WHAT TO WORK ON =>
Retype the portion of the commit-graph patch reply between "Re: [PATCH v4" and "commit object itself.", inclusive.

SOURCE PASSAGE =>
*-*-*
Re: [PATCH v4 1/1] commit-graph.c: no lazy fetch in lookup_commit_in_graph()

Michael J Gruber <git@xxxxxxxxx> · Sat, 09 Jul 2022 14:23:36 +0200

Han Xin venit, vidit, dixit 2022-07-01 03:34:30:
> The commit-graph is used to opportunistically optimize accesses to
> certain pieces of information on commit objects, and
> lookup_commit_in_graph() tries to say "no" when the requested commit
> does not locally exist by returning NULL, in which case the caller
> can ask for (which may result in on-demand fetching from a promisor
> remote) and parse the commit object itself.
> 
> However, it uses a wrong helper, repo_has_object_file(), to do so.
> This helper not only checks if an object is mmediately available in
> the local object store, but also tries to fetch from a promisor remote.
*-*-*
Extracted records
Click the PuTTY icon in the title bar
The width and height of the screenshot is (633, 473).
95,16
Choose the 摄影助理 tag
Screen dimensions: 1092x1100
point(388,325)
*-*-*
FULL OUTPUT =>
Re: [PATCH v4 1/1] commit-graph.c: no lazy fetch in lookup_commit_in_graph()

Michael J Gruber <git@xxxxxxxxx> · Sat, 09 Jul 2022 14:23:36 +0200

Han Xin venit, vidit, dixit 2022-07-01 03:34:30:
> The commit-graph is used to opportunistically optimize accesses to
> certain pieces of information on commit objects, and
> lookup_commit_in_graph() tries to say "no" when the requested commit
> does not locally exist by returning NULL, in which case the caller
> can ask for (which may result in on-demand fetching from a promisor
> remote) and parse the commit object itself.